Passage:
Inside the Box: How I Use Arturia V Collection Synths in my Music Production
- Leiam Sullivan
- Apr 9
- 3 min read
Updated: Apr 21

The Role of Arturia V Collection in My Music Production Setup
As someone who grew up chasing the sound of iconic hardware—often through sample packs or DIY attempts—I’ve found Arturia’s approach to software emulation nothing short of a revelation. After years of trying to pin down these classic sounds, using Arturia V Collection in music production has become second nature. It doesn’t just nod to the past—it delivers the raw, authentic tone of the machines that defined entire decades, with all the modern convenience of in-the-box production.
These are my go-to picks from the collection: CMI V, Emulator II V, DX7 V, Solina V, and Vocoder V. Each one has earned its place in my toolkit for different reasons—but they all share a sense of character that’s hard to fake.
CMI V – The Sound That Started It All

The Fairlight CMI marked the dawn of digital sampling and carved out a permanent place in the DNA of electronic music. I’ve been chasing that sound for years—buying original sample libraries, experimenting with third-party emulations—but nothing ever felt truly usable in a real-world mix. Then Arturia dropped CMI V and everything just clicked. It captures the gritty, digital texture that shaped early electronic production, but gives me the control and flexibility I need inside a modern DAW. When I’m after that raw, unmistakably ’80s character—glassy, sharp, and slightly alien—this is always where I start.

What you will do:
1/ In the post about Arturia V Collection, which five instruments are named as the writer's go-to picks?
2/ Write the next part of the blog post about Arturia V Collection synths, picking up after its final sentence.
The dataset items have no connection to the blog post about Arturia V Collection.

(Dataset items)
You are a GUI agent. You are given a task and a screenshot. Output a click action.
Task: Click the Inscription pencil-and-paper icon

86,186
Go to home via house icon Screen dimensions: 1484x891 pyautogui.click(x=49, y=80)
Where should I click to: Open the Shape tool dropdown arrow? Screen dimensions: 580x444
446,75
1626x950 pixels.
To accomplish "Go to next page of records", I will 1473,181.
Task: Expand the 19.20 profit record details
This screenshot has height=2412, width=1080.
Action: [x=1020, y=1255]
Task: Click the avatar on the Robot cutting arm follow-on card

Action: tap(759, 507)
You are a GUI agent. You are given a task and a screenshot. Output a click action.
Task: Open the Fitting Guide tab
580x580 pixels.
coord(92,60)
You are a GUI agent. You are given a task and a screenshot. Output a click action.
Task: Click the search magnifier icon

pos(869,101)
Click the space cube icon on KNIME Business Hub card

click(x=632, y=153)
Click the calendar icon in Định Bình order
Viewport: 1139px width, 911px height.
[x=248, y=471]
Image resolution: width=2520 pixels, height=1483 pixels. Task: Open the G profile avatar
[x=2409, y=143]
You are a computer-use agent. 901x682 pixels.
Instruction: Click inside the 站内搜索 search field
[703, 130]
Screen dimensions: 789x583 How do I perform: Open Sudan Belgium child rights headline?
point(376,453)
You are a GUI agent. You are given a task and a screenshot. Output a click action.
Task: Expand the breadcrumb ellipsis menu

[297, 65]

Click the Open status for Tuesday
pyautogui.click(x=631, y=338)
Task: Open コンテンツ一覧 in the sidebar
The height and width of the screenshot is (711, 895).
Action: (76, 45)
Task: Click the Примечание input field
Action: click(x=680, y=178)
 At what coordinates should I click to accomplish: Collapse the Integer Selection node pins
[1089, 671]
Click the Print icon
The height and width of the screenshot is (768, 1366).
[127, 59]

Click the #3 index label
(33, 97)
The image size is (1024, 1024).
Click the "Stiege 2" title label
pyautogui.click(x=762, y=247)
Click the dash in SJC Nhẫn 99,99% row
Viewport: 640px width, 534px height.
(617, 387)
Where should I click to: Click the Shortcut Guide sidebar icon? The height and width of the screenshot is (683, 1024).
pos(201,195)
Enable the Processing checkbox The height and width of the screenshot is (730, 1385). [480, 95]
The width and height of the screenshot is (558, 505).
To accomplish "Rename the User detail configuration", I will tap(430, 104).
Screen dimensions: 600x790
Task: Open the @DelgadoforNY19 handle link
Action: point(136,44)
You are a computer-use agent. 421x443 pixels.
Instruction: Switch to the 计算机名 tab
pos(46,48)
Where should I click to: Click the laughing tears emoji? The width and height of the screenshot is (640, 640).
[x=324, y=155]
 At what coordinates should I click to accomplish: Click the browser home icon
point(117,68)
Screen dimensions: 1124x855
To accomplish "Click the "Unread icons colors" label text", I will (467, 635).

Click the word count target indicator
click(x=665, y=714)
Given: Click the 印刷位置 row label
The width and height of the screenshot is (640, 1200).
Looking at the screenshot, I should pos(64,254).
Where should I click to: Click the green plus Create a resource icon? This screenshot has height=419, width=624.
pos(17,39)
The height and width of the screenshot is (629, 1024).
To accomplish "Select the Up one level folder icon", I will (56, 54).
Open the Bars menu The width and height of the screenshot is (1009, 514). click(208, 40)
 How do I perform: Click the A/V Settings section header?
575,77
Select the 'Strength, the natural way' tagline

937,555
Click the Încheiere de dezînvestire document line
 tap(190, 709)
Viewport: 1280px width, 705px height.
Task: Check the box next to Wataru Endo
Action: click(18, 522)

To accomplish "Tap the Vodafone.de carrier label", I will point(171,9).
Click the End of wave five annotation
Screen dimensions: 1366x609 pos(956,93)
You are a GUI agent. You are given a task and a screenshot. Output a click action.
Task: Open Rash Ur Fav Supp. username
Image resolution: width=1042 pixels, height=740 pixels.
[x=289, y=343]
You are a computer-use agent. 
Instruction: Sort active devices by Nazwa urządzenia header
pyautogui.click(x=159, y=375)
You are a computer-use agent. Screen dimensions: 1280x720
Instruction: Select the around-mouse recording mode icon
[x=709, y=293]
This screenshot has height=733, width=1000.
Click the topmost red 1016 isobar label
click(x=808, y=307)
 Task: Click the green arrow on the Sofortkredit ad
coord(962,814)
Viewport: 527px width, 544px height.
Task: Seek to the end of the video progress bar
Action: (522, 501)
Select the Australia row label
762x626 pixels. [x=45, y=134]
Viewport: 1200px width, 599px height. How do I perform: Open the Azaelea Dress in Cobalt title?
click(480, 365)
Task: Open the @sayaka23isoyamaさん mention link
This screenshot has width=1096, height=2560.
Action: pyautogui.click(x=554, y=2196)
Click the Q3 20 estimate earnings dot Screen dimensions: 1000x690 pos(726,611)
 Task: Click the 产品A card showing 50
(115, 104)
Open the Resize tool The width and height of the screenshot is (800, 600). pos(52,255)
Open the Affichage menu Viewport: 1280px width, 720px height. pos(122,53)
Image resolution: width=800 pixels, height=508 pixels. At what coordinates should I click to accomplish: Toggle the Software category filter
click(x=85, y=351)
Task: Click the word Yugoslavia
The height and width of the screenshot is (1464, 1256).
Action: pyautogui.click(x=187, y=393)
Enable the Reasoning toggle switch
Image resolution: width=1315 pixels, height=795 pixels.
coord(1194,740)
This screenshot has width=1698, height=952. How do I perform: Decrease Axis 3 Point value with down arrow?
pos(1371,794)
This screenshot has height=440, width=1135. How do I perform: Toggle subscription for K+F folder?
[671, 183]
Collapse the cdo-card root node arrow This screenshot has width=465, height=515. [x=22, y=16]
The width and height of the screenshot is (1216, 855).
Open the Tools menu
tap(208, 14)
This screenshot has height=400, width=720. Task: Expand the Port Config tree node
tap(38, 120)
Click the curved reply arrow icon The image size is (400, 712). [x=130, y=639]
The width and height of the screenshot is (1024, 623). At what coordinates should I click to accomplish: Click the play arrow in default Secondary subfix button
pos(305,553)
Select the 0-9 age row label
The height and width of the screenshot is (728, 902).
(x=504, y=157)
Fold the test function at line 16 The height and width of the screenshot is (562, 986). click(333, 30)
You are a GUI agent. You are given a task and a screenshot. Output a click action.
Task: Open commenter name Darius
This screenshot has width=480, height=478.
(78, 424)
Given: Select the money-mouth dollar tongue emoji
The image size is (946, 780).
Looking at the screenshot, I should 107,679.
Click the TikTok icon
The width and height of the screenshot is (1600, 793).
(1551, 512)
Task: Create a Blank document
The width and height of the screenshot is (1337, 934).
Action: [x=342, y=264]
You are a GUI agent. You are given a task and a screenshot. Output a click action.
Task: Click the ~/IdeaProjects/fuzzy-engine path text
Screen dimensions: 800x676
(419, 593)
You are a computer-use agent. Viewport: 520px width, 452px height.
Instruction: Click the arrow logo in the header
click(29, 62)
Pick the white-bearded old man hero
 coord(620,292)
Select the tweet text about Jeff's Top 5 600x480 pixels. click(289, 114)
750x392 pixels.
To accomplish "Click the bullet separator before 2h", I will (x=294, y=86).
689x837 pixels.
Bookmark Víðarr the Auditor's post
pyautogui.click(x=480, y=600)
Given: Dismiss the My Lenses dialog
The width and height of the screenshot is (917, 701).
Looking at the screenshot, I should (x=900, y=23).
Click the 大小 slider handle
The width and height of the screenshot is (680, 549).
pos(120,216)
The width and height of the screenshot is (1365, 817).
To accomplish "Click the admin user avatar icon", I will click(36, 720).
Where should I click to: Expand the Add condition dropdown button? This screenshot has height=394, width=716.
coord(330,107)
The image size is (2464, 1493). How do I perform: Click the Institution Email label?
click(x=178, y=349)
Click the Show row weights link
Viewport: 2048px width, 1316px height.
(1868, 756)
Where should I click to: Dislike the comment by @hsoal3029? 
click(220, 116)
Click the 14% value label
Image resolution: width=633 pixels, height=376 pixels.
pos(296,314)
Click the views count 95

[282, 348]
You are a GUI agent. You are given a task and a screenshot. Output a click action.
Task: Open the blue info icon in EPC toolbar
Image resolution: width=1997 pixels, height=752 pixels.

Results of the exercise:
1/ CMI V, Emulator II V, DX7 V, Solina V, and Vocoder V.

2/
Emulator II V – Lo-Fi Soul with Character

The Emulator II has this unmistakable lo-fi charm—8-bit digital playback smoothed by warm analog filters. It’s the kind of sound that shaped the emotional core of early sample-based electronic music. I’d tried using sample packs over the years, even some rare .eii conversions, but they never felt playable or flexible enough. Arturia’s Emulator II V changed that. It captures the imperfect texture of the originals—the subtle pitch drift, the grainy depth—and wraps it in a workflow that lets me use it like a proper instrument. If I’m building something emotional but still raw, this is one of my first stops.
DX7 V – The FM Blueprint

I don’t always reach for FM synthesis, but when I do, it’s the DX7 V. Sometimes I just need a reliable bass patch when I’m not in the studio, and this delivers. It nails the sound of my hardware DXs—and crucially, it gives me access to all the original presets, which I love. It’s one of the cleanest, most useable FM emulations I’ve worked with and a serious bonus is the enhanced UI and sound shaping tools Arturia has added.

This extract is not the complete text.